- Born: September 6, 1886 Durham, North Carolina, U.S.
- Died: January 29, 1976 (aged 89) New York, NY, U.S.
- Occupations: founder of Alpha Kappa Alpha sorority; English and Latin teacher
- Spouse: John Clay Holmes ​ ​(m. 1917⁠–⁠1946)​
- Parent(s): Rev. Lewis Flagg and Callie McAdoo

= Margaret Flagg Holmes =

Alpha Kappa Alpha founder

Margaret Flagg Holmes (September 6, 1886 – January 29, 1976) was one of the sixteen founders of Alpha Kappa Alpha sorority, at Howard University in Washington, DC. It was the first sorority founded by African-American women.

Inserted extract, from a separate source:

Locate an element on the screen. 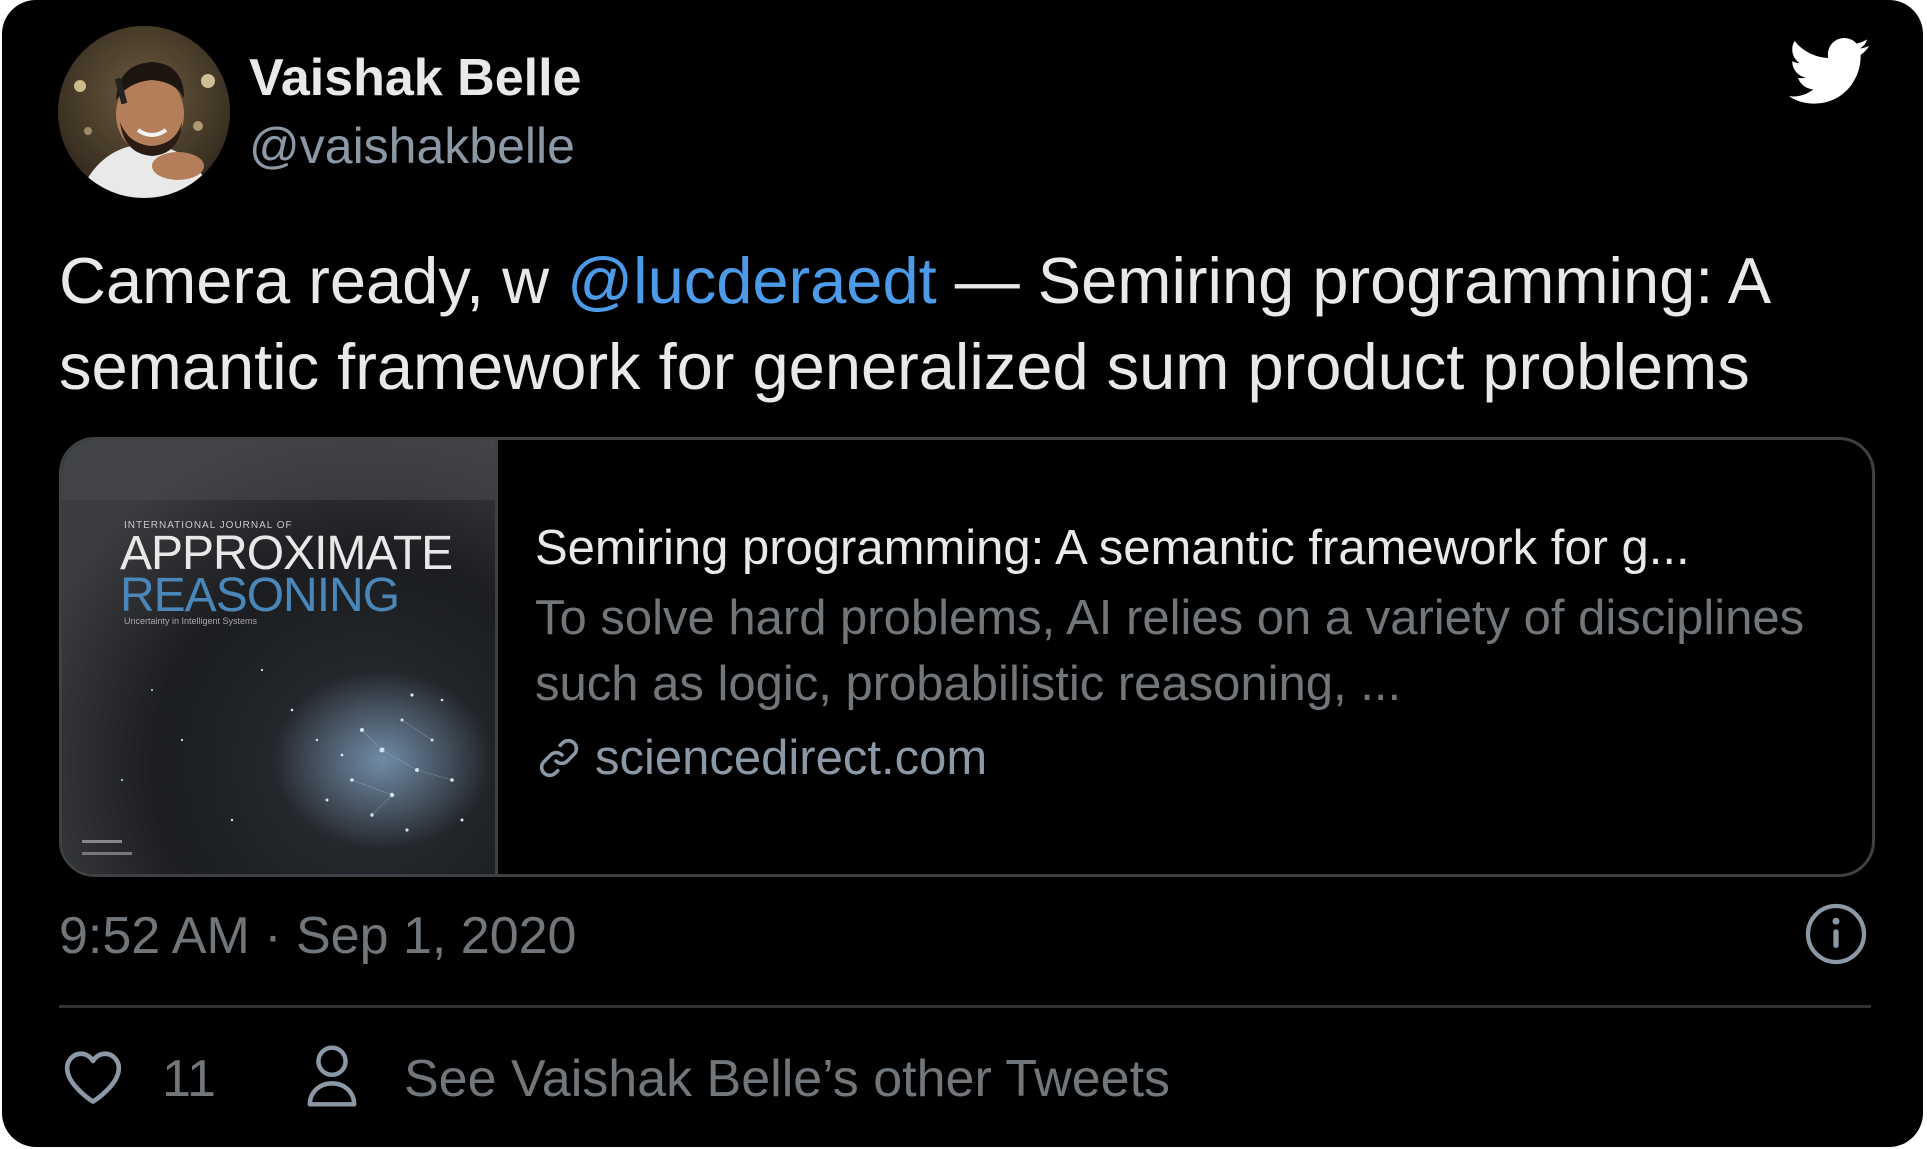 This screenshot has height=1149, width=1927. author-name: Vaishak Belle is located at coordinates (415, 78).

She went on to earn a Master's in Philosophy at Columbia University in New York. Holmes devoted her energies to teaching academic, or college preparatory, curriculum at the high school level for more than thirty years, mostly in Chicago, Illinois. She was voted "Best Latin Teacher" in the entire city. There Holmes distinguished herself further by leading the history department at Du Sable High School for several years, an unusual leadership role for any woman in those times.

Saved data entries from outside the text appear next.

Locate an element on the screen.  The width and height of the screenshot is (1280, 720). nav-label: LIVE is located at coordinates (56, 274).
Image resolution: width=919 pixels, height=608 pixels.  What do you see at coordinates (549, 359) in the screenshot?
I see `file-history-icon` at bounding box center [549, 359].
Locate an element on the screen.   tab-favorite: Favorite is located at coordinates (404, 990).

In addition, Holmes served as president and vice-president of the Theta Omega chapter of Alpha Kappa Alpha in Chicago, where she was active for more than 30 years in programs for education and health. She also was active with the NAACP and the YWCA. Margaret Holmes demonstrated in her work as an educator and civic activist how African-American sororities supported women "to create spheres of influence, authority and power within institutions that traditionally have allowed African Americans and women little formal authority and real power."

==Early life==
Born in Durham, North Carolina to Reverend Lewis and Callie (McAdoo) Flagg, Margaret Flagg attended elementary school in the city's public school system. After her family moved to Washington, D.C., Margaret attended M Street High School (later called Dunbar High School), one of the city's academic high schools, where she graduated in 1904. Her ability was recognized by Howard University with the award of a scholarship. Flagg's ambition and abilities were demonstrated by her going to Howard at a time when only 1/3 of 1% of African Americans and 5% of whites of eligible age attended any college. Howard was the top historically black college in the nation.

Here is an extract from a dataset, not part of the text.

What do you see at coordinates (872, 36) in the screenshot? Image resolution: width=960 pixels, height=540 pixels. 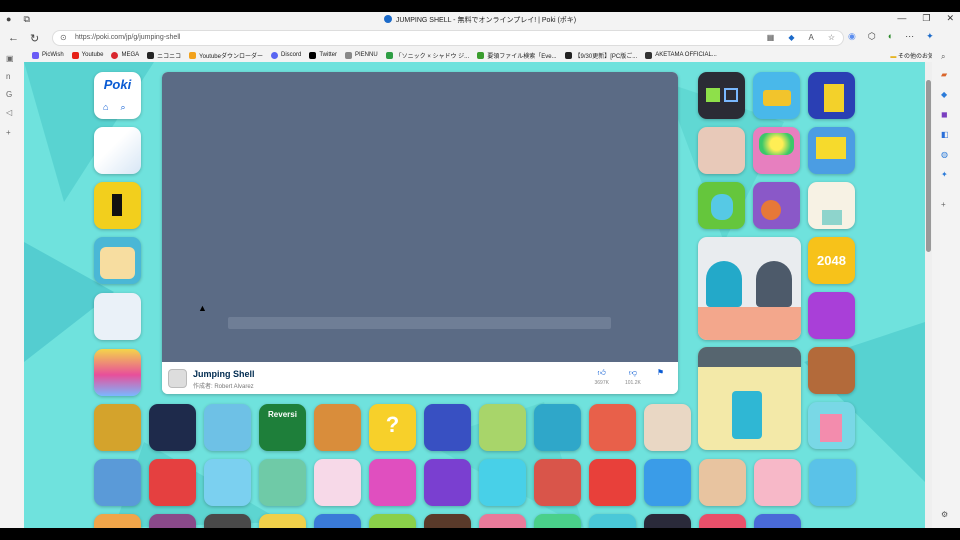 I see `extensions-puzzle-icon: ⬡` at bounding box center [872, 36].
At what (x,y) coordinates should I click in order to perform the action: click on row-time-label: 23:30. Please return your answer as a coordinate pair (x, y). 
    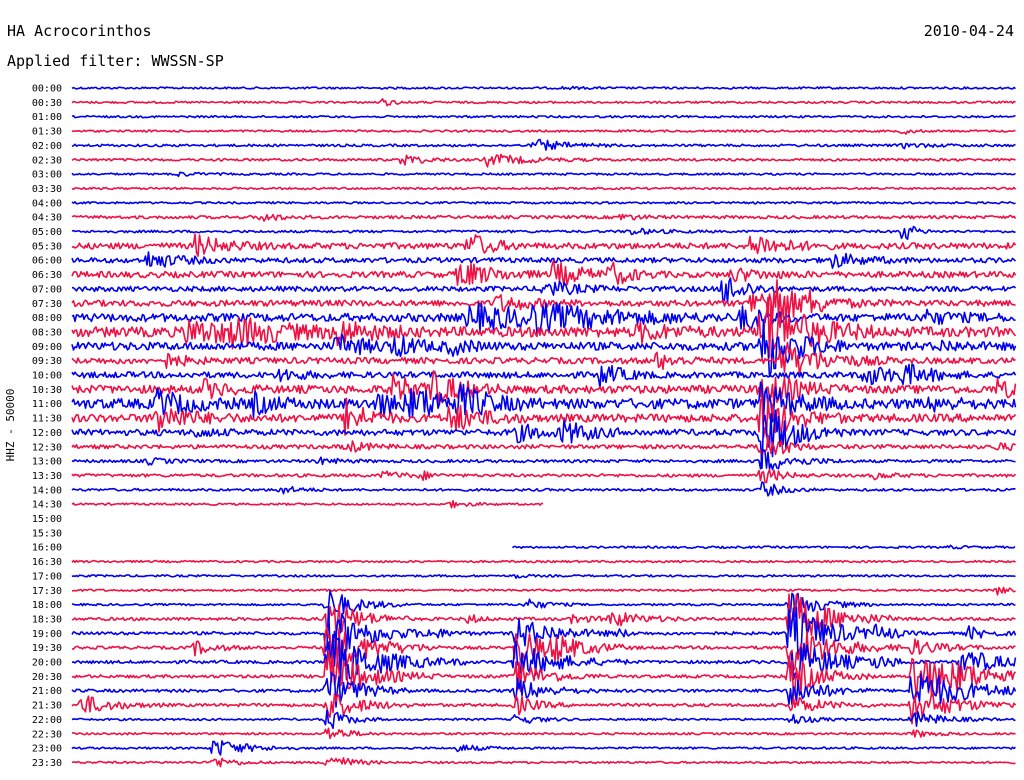
    Looking at the image, I should click on (47, 764).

==College life and the establishment of Alpha Kappa Alpha Sorority==
In September 1904, Margaret started at Howard University, where she majored in Latin, history, and English. With Ethel Hedgeman and Lavinia Norman, Margaret helped to plan the sorority by refining their first constitution, drafted by Lucy Diggs Slowe. She was among the nine African American women students who founded the sorority on January 15, 1908.

==Career==
At a time when many women taught primary school, Margaret Holmes earned advanced degrees and taught in academic high schools. In addition, she headed an academic department for years.

For nine years, Flagg served as a history, Latin and English teacher at the same Baltimore high school as fellow founder Lucy Diggs Slowe. By studying during summers, Flagg earned a Master of Arts degree in philosophy in 1917 from Columbia University in New York.

On August 1, 1917, Flagg married John Clay Holmes. The couple moved to Chicago, Illinois, where she returned to teaching in 1922. Holmes first taught Latin at Wendell Phillips High School, the first secondary school for African Americans in Chicago. It attracted talented teachers and students. Holmes earned recognition as "Best Latin Teacher of the City" by the North Central Association.

As the school expanded, it was renamed Du Sable High School. Margaret Holmes headed the history department for several years, until 1931. Such a position of leadership at the high school level was unusual for women educators of the time. Holmes was an educator for more than 30 years, until 1953, teaching generations of students.

==Civic and Alpha Kappa Alpha involvement==
In Chicago, Margaret Holmes participated in the NAACP and the YWCA. Through her civic work relating to civil rights, Holmes collaborated with national NAACP leaders Dr. W. E. B. Du Bois, Mary White Ovington, and Dr. Joel Elias Spingarn.

For more than thirty years, from 1922 to 1953, Margaret Holmes was active in Chicago's Theta Omega alumnae chapter of Alpha Kappa Alpha. She served as the vice-president and president of the chapter. Both the chapter and national organization raised funds in the 1920s and 1930s for scholarships, and contributed to the NAACP and Urban League. They worked to support education for African Americans and gain civil rights. Holmes helped serve the African American community through challenges of the Great Depression and the Great Migration, when Southern blacks arrived in Chicago at the rate of 5,000 per week.

After her move later in life to New York, Holmes became a member of the Tau Omega chapter of Alpha Kappa Alpha. In total, she worked with the sorority for over sixty years.

With her husband John, Margaret traveled across the United States and Canada. In Paris, France, Margaret met the famous African American dancer Josephine Baker. The Holmes couple were received by Pope Pius XI in 1931. After her husband died in 1946, Margaret Holmes moved to New York City to live with her sister. Holmes died on January 29, 1976, aged 89.